After Donald Trump succeeded Obama matters got worse, in large part due to Trump’s belligerent style, so amply demonstrated by him in his first debate with Joe Biden. It is ironic that many conservatives support Trump, but that Biden seems to realize much better than he the truth of the words of one of the fathers of U. S. conservatism, Russell Kirk (1918-1994): “The prudential politician . . . is well aware that the primary purpose of the state is to keep the peace. This can be achieved only by maintaining a tolerable balance among great interests in society. Parties, interests, and social classes and groups must arrive at compromises, if bowie-knives are to be kept from throats.”
Proceeding further in his speech, Biden linked many of our other most pressing problems with our national divisiveness, with our extreme partisanship. One of these problems is racial injustice. . . “the product of a history that goes back 400 years, to the moment when black men, women, and children were first brought here in chains.” Recalling recent “peaceful protests giving voice to the calls for justice,” Biden also mentioned “examples of violence and looting and burning that cannot be tolerated.” But unlike President Trump, who stresses only law and order but not racial justice, the former vice president stated that “we can have both,” and that our country needs “leadership that seeks to deescalate tensions, to open lines of communication, and to bring us together.”
He also linked the over 200,000 coronavirus deaths we have suffered to “the deep divisions in this country.” Wearing a mask, social distancing, testing, and developing a vaccine should “follow the science,” he said, and not be politicized.

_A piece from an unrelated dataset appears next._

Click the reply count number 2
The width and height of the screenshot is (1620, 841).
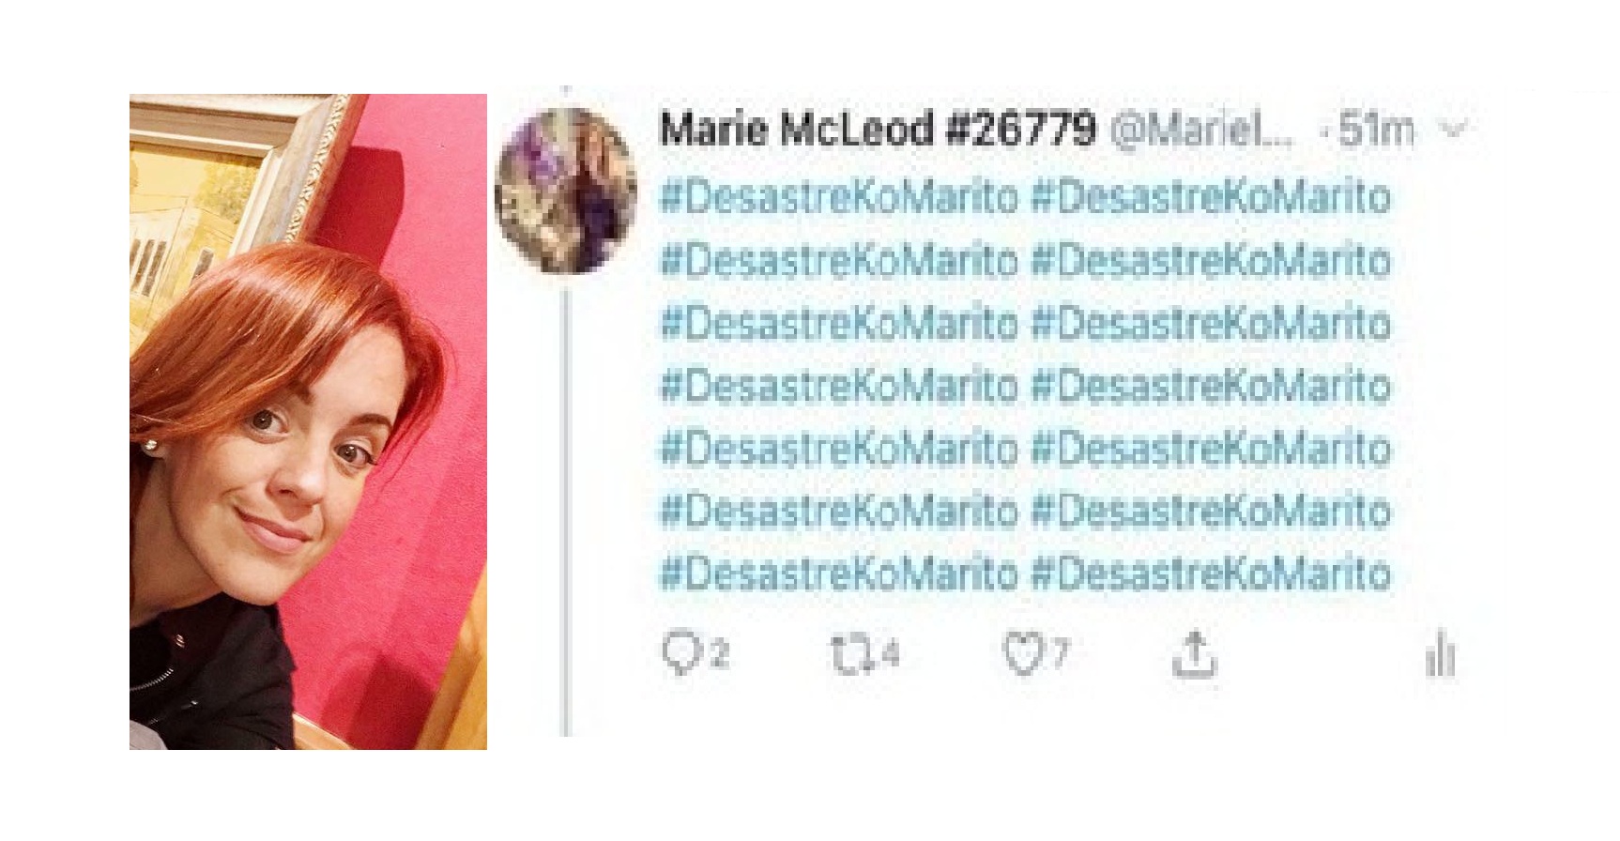[718, 652]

Echoing the rhythm of Obama’s 2004 Democratic Convention keynote address, Biden added, “The pandemic is not a red state versus blue state issue. The virus doesn’t care where you live or what political party you belong to.”

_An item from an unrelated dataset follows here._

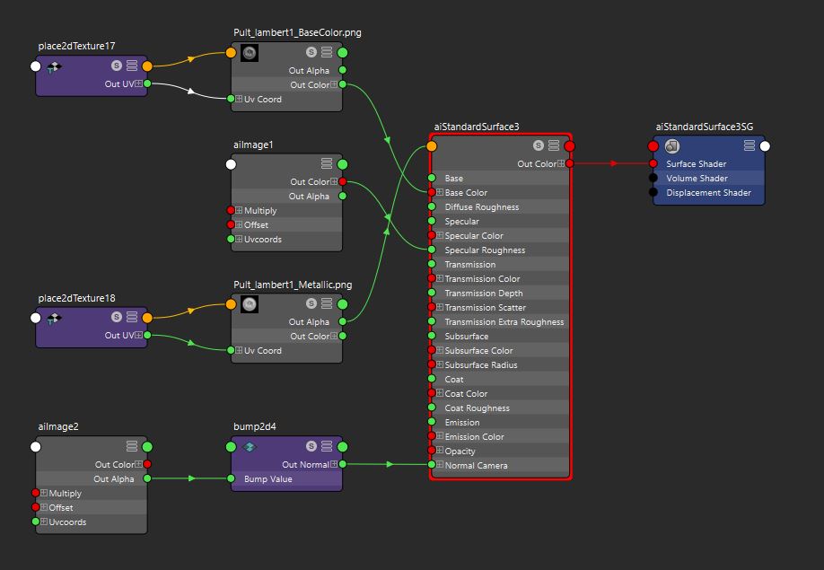
Task: Click the texture thumbnail on Pult_lambert1_BaseColor.png
Action: [248, 52]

Finally, Biden targeted “the divisions in our economic life that give opportunity only to the privileged few. America has to be about mobility,” the type that enabled Lincoln, a child of the frontier, to “rise to our highest office.”
Throughout Biden’s speech a can-do, optimistic spirit prevails. It emulates not only Lincoln’s words, but also those of Franklin Roosevelt and Obama.

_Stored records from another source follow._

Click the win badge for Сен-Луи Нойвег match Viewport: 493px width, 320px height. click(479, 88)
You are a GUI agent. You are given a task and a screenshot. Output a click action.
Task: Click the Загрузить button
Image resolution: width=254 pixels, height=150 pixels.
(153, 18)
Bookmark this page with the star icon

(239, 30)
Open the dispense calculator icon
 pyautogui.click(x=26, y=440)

In his first inaugural address (1933), coming near the height of the Great Depression, FDR said, “This great Nation will endure as it has endured, will revive and will prosper. So, first of all, let me assert my firm belief that the only thing we have to fear is fear itself—nameless, unreasoning, unjustified terror which paralyzes needed efforts to convert retreat into advance.”
Similarly, in his first inaugural address (2009) in the latter stages of the Great Recession, Obama spoke of being in the midst of crises that included a “badly weakened” economy, lost homes, “jobs shed, businesses shuttered,” costly health care, energy policies that “threaten our planet,” a “sapping of confidence across our land,” and “a nagging fear that America's decline is inevitable, that the next generation must lower its sights.” But Obama assured the nation that these challenges “will be met,” that our nation will choose “hope over fear, unity of purpose over conflict and discord.”
More than a decade later with our inner political conflict and discord worsened by eight years of Trumpism, Biden at Gettysburg urged us to “talk to one another,” to “respect one another,” to “love each other.” He promised to be a president that would “embrace hope, not fear. Peace, not violence. Generosity, not greed. Light, not darkness.” A president that followed the example of “Lincoln and Harriet Tubman and Frederick Douglass,” that represented an America that “welcomed immigrants from distant shores,” and broadened opportunities for women, minorities, and gays. A president that embraced “the dreams of a brighter, better, future.”
Near the end of his speech Biden once again echoed the spirit of Obama’s 2004 keynote address at the Democratic National Convention. “We can,” said Biden, “end this era of division. We can end the hate and the fear. We can be what we are at our best: the United States of America.”